## Goal of the exercise
Starting with the line that has "Task: Open the Find out more link" in the records below and stopping after the line that has "Image resolution: width=1010", output every line exactly and nothing else; skip pictures.

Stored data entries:
- Opening Delimiter -

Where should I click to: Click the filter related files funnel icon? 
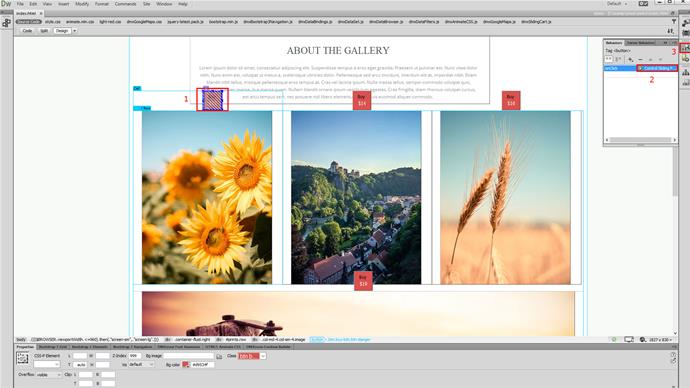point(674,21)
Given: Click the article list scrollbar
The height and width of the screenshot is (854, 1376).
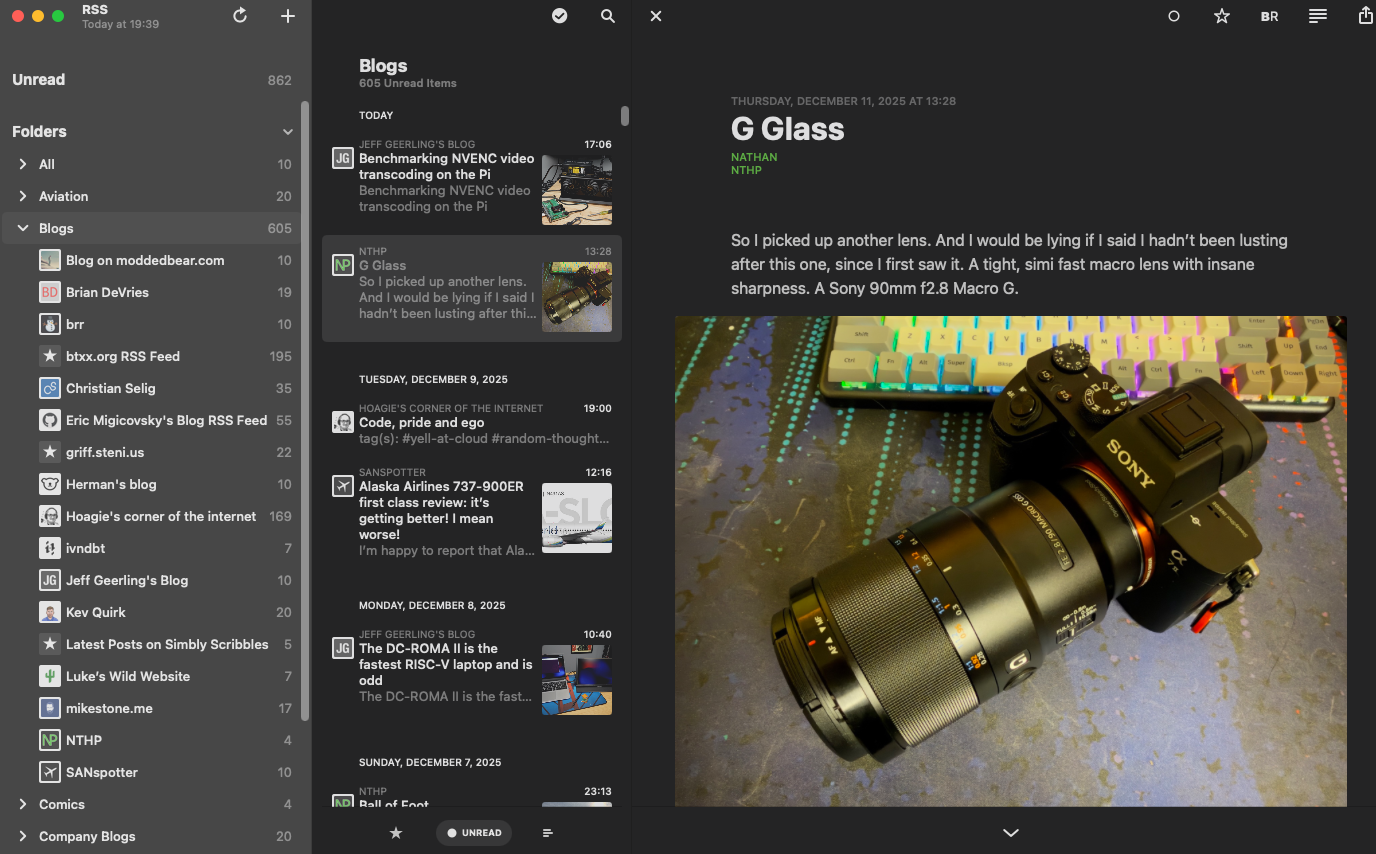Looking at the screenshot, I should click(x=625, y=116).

- Closing Delimiter -
- Opening Delimiter -

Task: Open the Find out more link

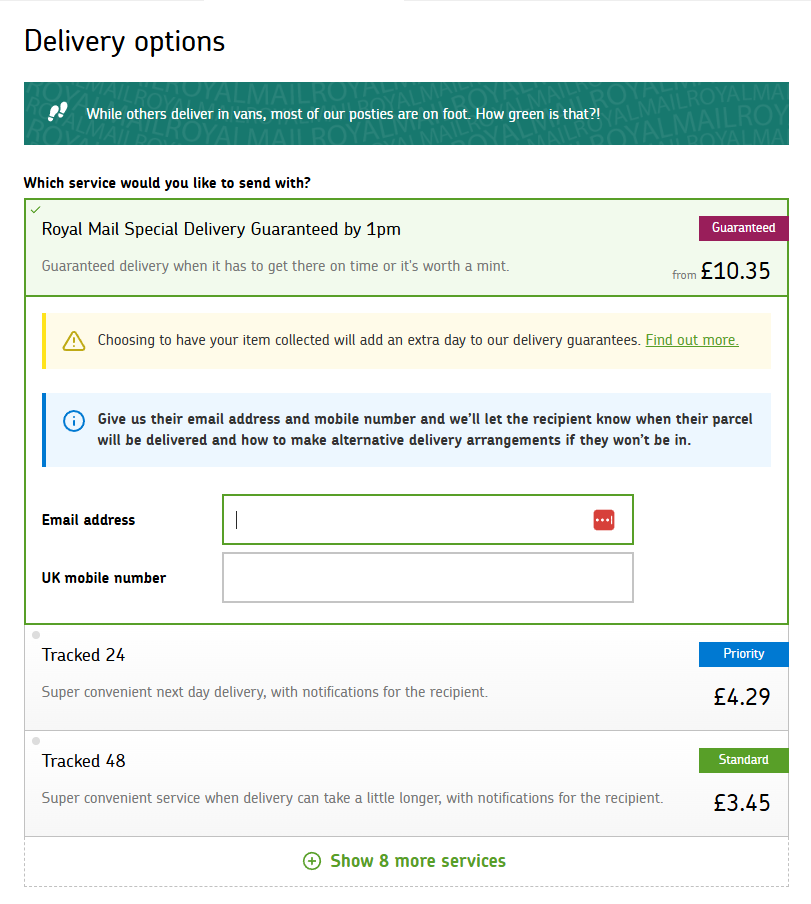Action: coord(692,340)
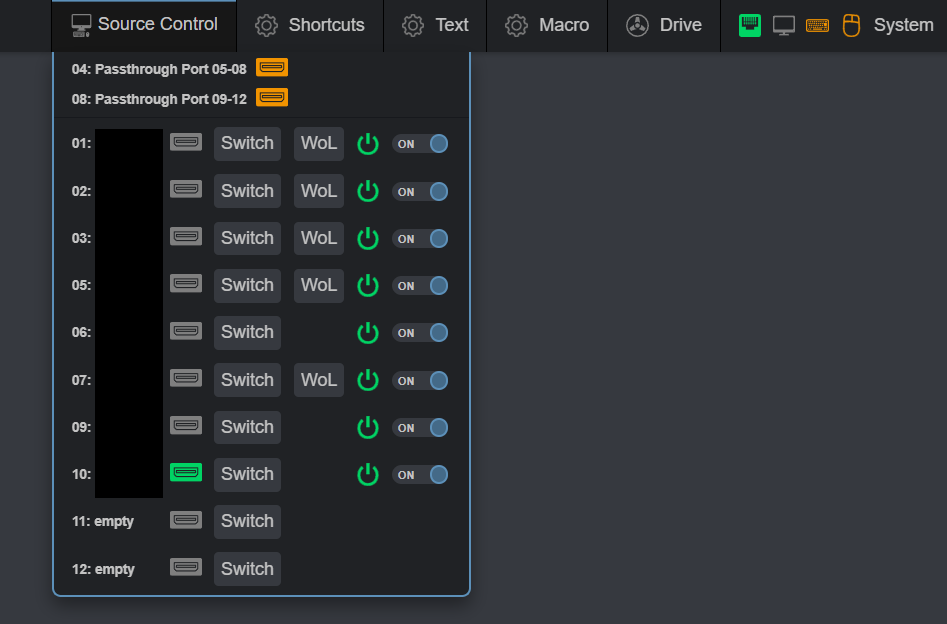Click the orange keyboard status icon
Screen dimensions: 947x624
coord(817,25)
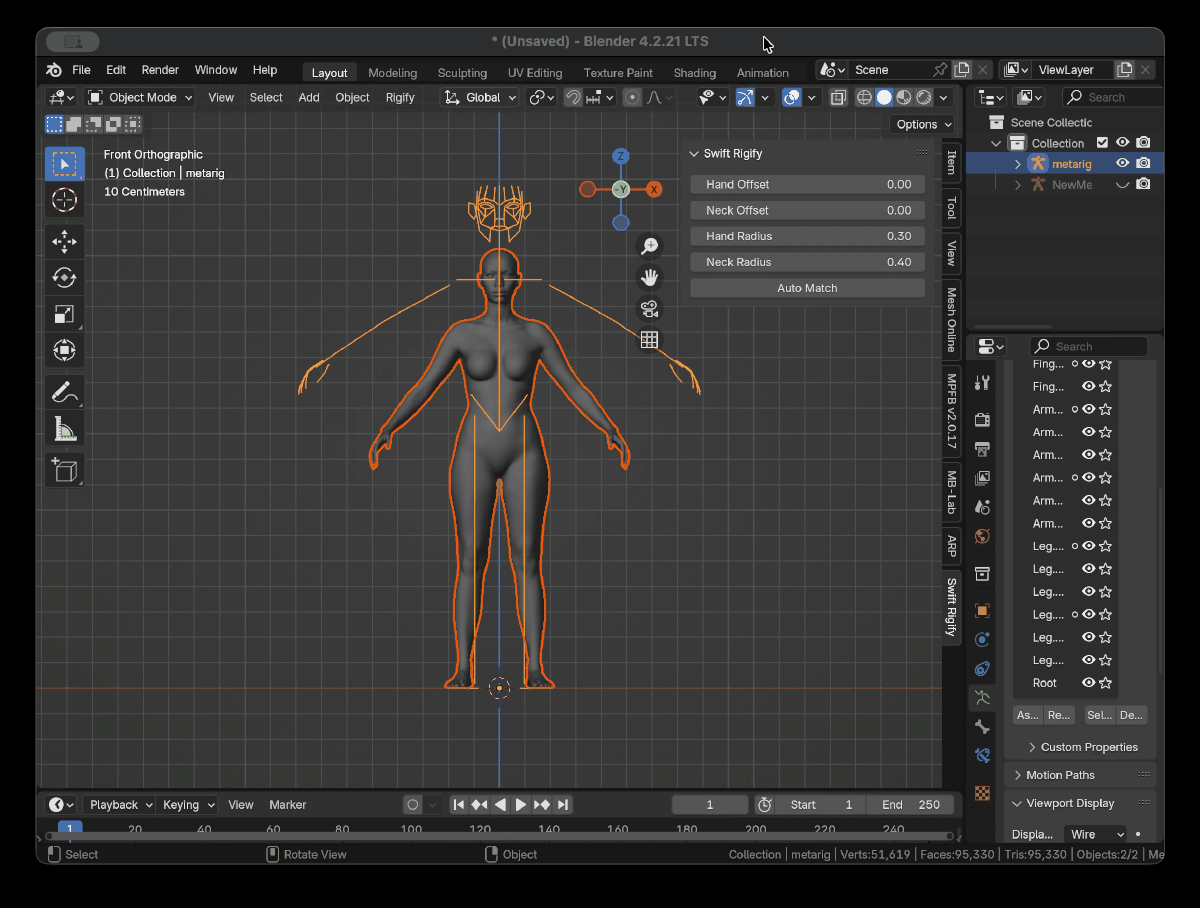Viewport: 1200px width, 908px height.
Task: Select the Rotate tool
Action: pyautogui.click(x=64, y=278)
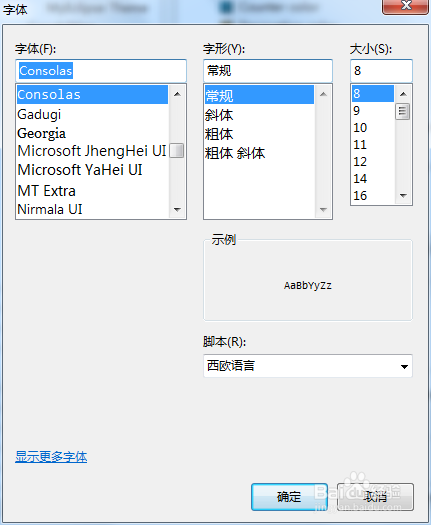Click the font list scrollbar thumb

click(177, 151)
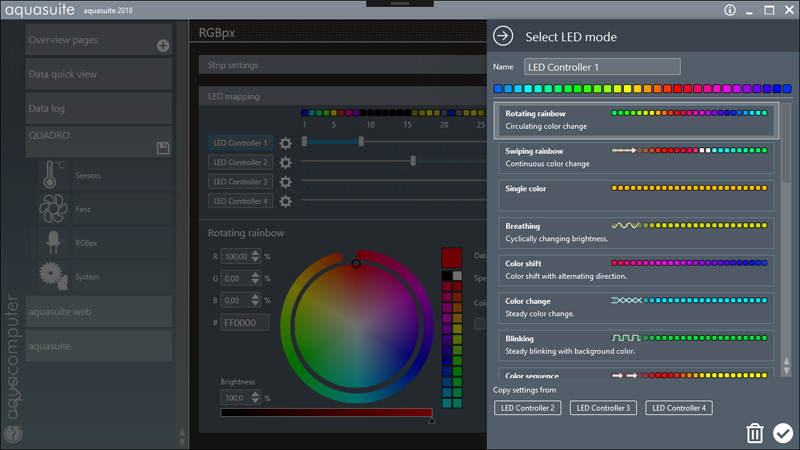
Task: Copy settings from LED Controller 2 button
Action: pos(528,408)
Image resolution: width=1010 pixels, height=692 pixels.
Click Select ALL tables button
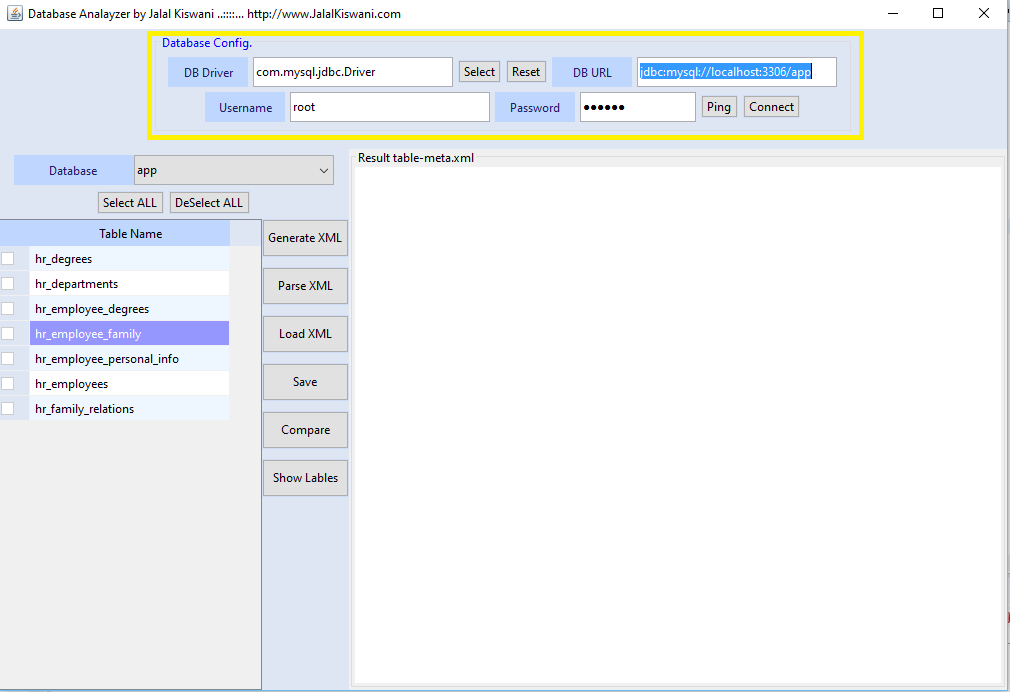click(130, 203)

- Closing Delimiter -

## Solution for this problem
Task: Open the Find out more link

Action: coord(692,340)
Click the orange keyboard status icon
Screen dimensions: 947x624
coord(817,25)
Viewport: 1200px width, 908px height.
Task: Select the Rotate tool
Action: pyautogui.click(x=64, y=278)
Click the font list scrollbar thumb

click(177, 151)
Task: Copy settings from LED Controller 2 button
Action: pos(528,408)
Image resolution: width=1010 pixels, height=692 pixels.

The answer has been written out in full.